There are so many tools out there that all supposedly support education that it’s mind-blowing. There is seemingly even a mind-map of mind-mapping tools!

Fascinating!

There are way too many that one could account for, let alone keep up with. Throughout the ONL course we are experimenting with quite a few, and while that’s perhaps not the learning objective of the course, it’s a good experience to get to know them from the student perspective. A few quick take-aways:

  • Many tools are platform-dependent. And we cannot take for granted that all our students have the same platform. (MS Teams works differently for Macs vs PCs, and whatever is the official info, that’s what students report.)
  • Some tools are restricted to people from the same organisation. (Sway sounded like a great idea until it didn’t actually work for people from different organisations.)
  • Some tools don’t work with other tools. Try using them through your favourite screening app, e.g. through Zoom, Teams, GoToMeeting etc. to see whether they are compatible.
  • Most tools require individuals to create their tool-specific logins first. Quite a waste of time and effort to do during a class, but asynchronously tech support can be even more difficult.
  • Others require one to have a credit card to begin with, even for the free version. Needless to say, we cannot assume all students can do that. (Interestingly, some tools, e.g. Prezi, requires that from some geographical regions but not others. How would you know what applies where?)

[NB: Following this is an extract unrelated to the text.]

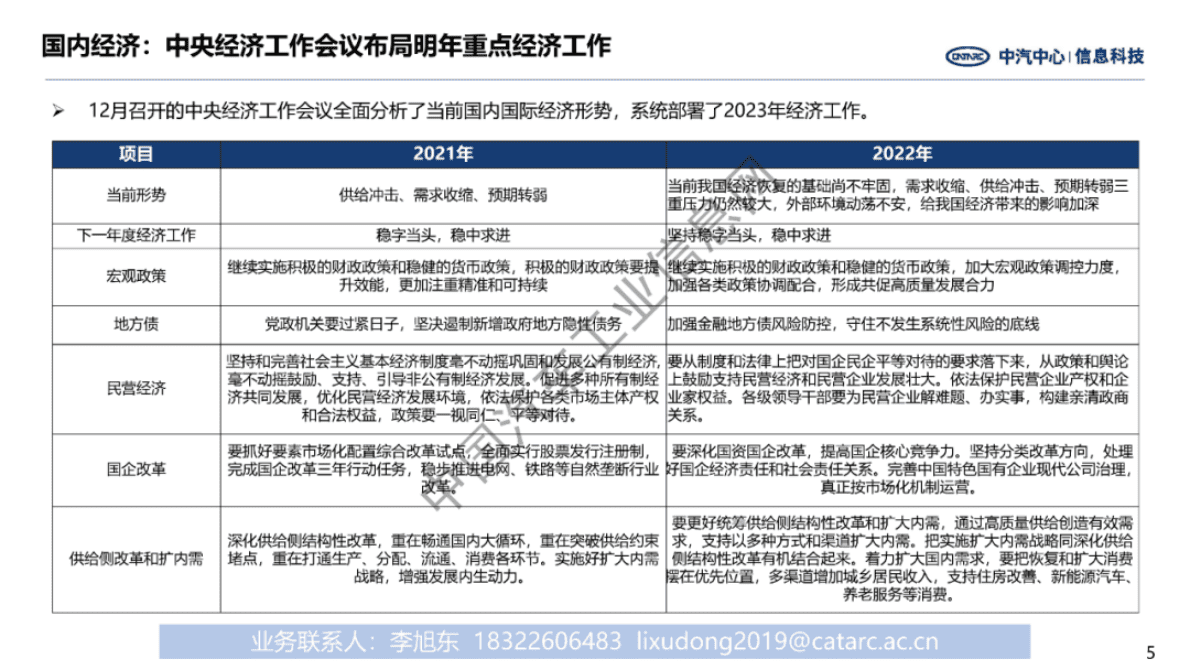This screenshot has width=1190, height=670.
Task: Click the slide title about 中央经济工作会议
Action: pyautogui.click(x=322, y=43)
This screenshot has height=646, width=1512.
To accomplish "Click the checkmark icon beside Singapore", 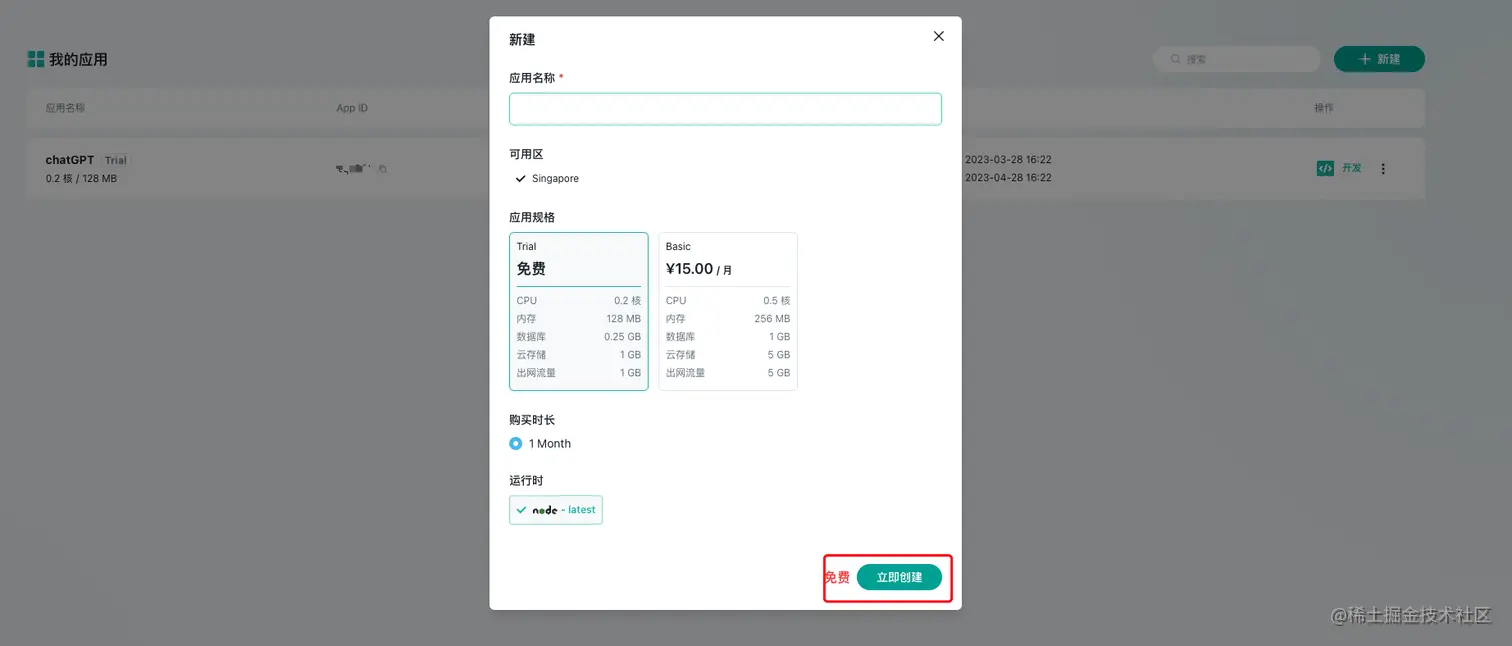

Where am I going with this? A couple of things:

  1. We don’t know which interface students encounter when signing up for a tool. It may differ from the facilitator’s interface.
  2. We cannot presume students have the means or the platforms to get everything to work.

I.e. trying out things helps but only to some extent. Giving options could help; using only the tools that every student within a university, or across participating universities have access to restricts the possibilities somewhat but is a workaround. For MOOCs, it may come down to sticking to one and only platform throughout, without changing them for assignments, either.

This takes away quite a bit of the variety or creativity of the learning experience, though. => Any better suggestions?